Allein das höhere Insolvenzrisiko bezogen auf den Geschädigten im Falle der später erforderlichen Rückforderung rechtfertigt hingegen nicht die Verneinung einer sofortigen Fälligkeit bzw. die Annahme einer zusätzlichen Anspruchsvoraussetzung der Weiternutzung. Auch in den 100-%-Fällen gilt die bisherige Rechtsprechung des BGH gleichermaßen, wonach sich der Restwert erst durch die Veräußerung realisiert und er sodann auf den Schaden "anzurechnen" ist. Die "Anrechnung" setzt jedoch logisch voraus, dass zuvor ein höherer Anspruch bestanden hat, auf den "angerechnet" wird.

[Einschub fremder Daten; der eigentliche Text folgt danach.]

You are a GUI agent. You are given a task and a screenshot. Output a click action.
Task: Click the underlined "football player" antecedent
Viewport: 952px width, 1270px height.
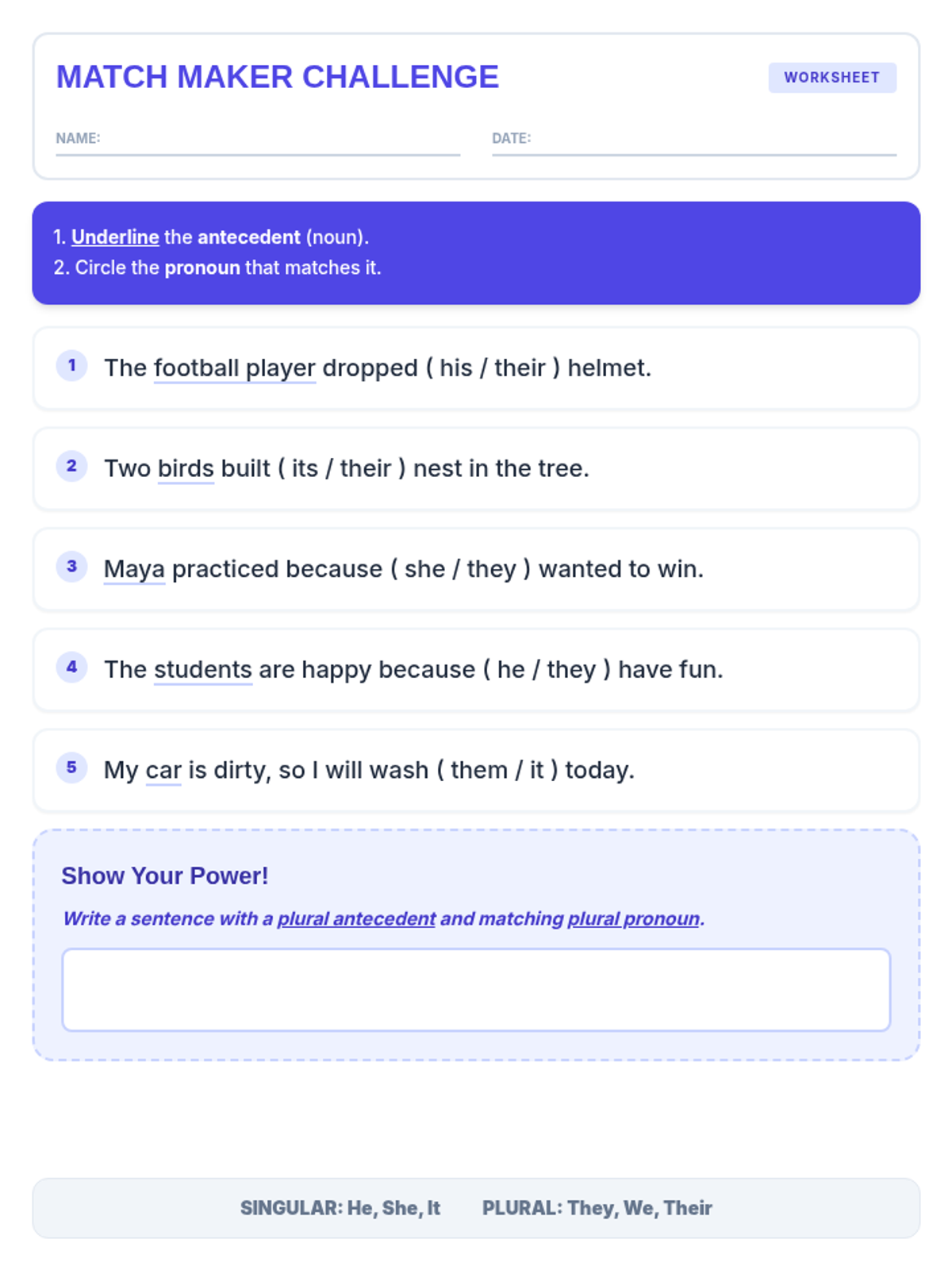click(235, 368)
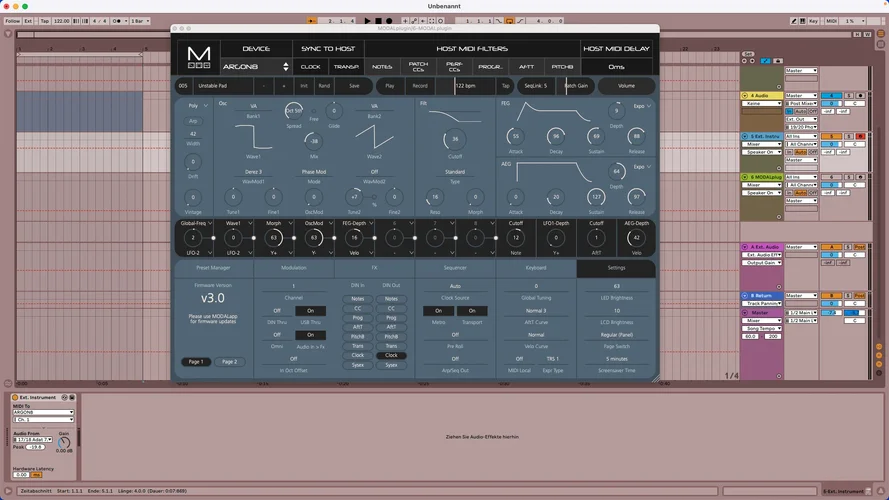The image size is (889, 500).
Task: Select the Wave1 square waveform display
Action: (x=253, y=137)
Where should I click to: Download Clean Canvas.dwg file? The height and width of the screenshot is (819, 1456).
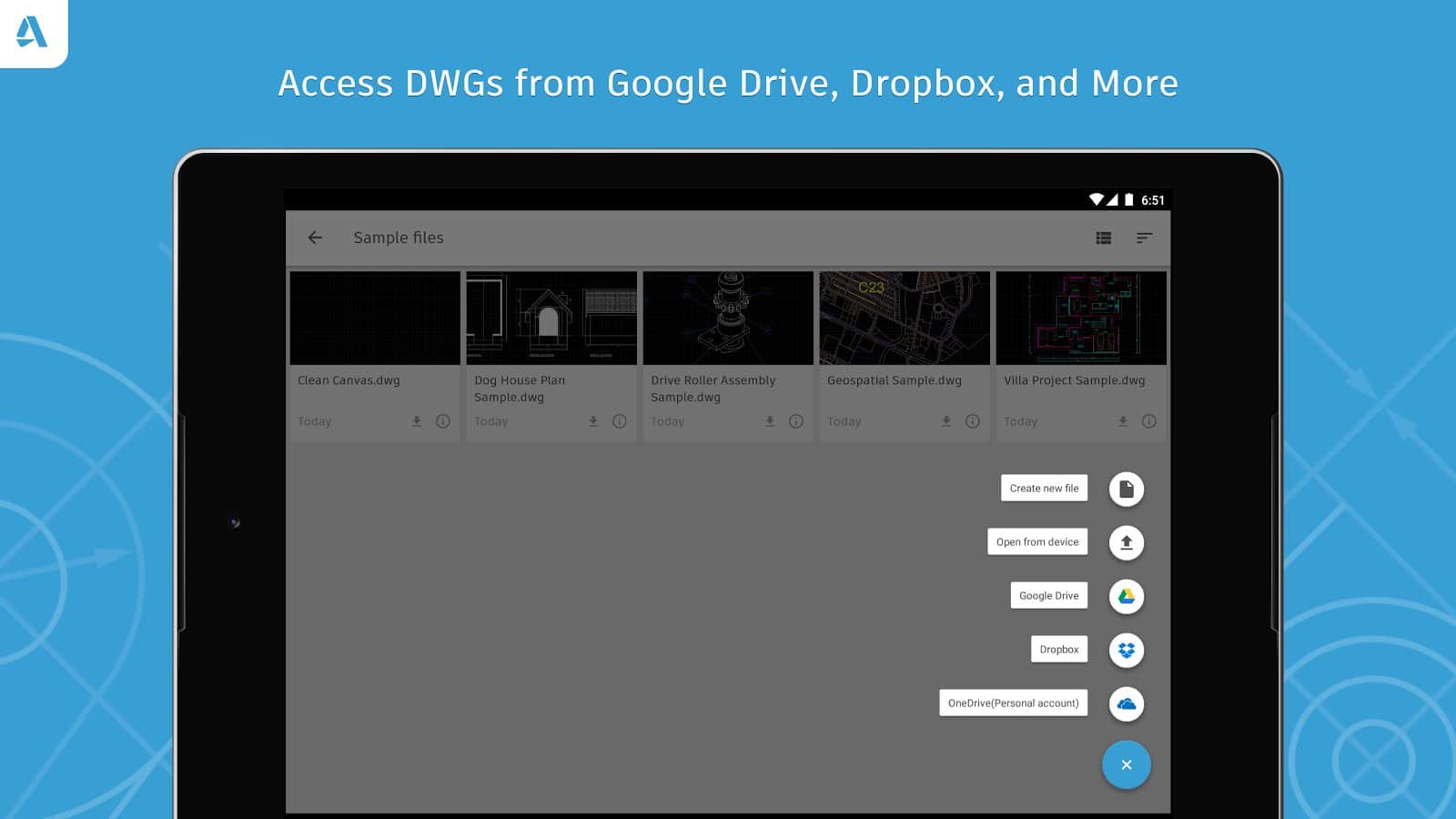(417, 421)
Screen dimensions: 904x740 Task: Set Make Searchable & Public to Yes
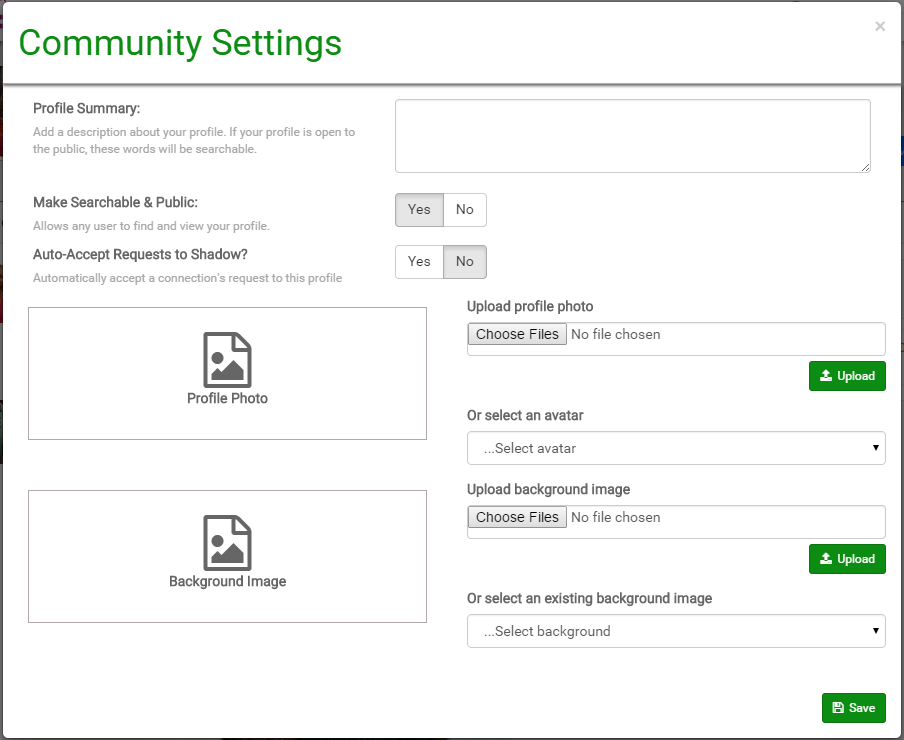click(x=419, y=210)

Zudem ist zu berücksichtigen, dass der BGH in den 100-%-Fällen noch nicht von einem wirtschaftlichen Totalschaden ausgeht, obwohl der Reparaturaufwand bereits über dem Wiederbeschaffungsaufwand liegt. Dementsprechend behandelt der BGH die 100-%-Fälle hinsichtlich der Geltendmachung des oberhalb des Wiederbeschaffungsaufwandes, jedoch noch unterhalb des Wiederbeschaffungswertes liegenden Reparaturaufwandes grundsätzlich großzügiger als die 130-%-Fälle. Aus diesem Grunde würde die Verneinung einer sofortigen Fälligkeit bzw. die Annahme der Weiternutzung als zusätzliche Anspruchsvoraussetzung im Gegensatz zu den 130-%-Fällen zu einem Wertungswiderspruch führen.
Daher ist von einer Übertragbarkeit der Grundsätze der vorliegenden Entscheidung des BGH auch auf die 100-%-Fälle auszugehen.